Another cool poem surfaced in The New Yorker which I deemed interesting and worth noting and talking about.
I actually found it a bit confusing and difficult to get through, so I also am putting it here for some help with interpretation and understanding points. I did like it because it seemed to get into the depths of drunkenness and what occurs.
It Must Have Been the Spirits
by CP Cavafy
It must have been the spirits that I drank last night,
it must have been that I was drowsing, I'd been tired all day long.
The black wooden column vanished before me,
with the ancient head; and the dining-room door,
and the armchair, the red one; and the little settee.
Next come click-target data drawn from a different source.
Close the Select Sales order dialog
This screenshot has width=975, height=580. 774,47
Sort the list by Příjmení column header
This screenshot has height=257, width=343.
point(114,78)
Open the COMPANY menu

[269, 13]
In their place came a street in Marseilles.
And freed now, brazenly, my soul
appeared there once again and moved about,
along with the form of a sensitive, pleasure-bent-youth--
the dissolate youth: that, too, must be said.
It must have been the spirits that I drank last night,
it must have been that I was drowsing, I'd been tired all day long.
My soul was released; the poor thing, it's
always constrained by the weight of the years.
My soul was released and it showed me
a sympathique street in Marseilles,
with the form of the happy, dissolute youth
who never felt ashamed, not he, certainly.
When it references the spirits, it sort of has a dual meaning I think. I think it obviously has to do with alcohol because it's taking him to this new place, but when he mentions his soul multiple times, it could also have to do with a more spiritual side.
What do you make of this poem "It Must Have Been the Spirits?"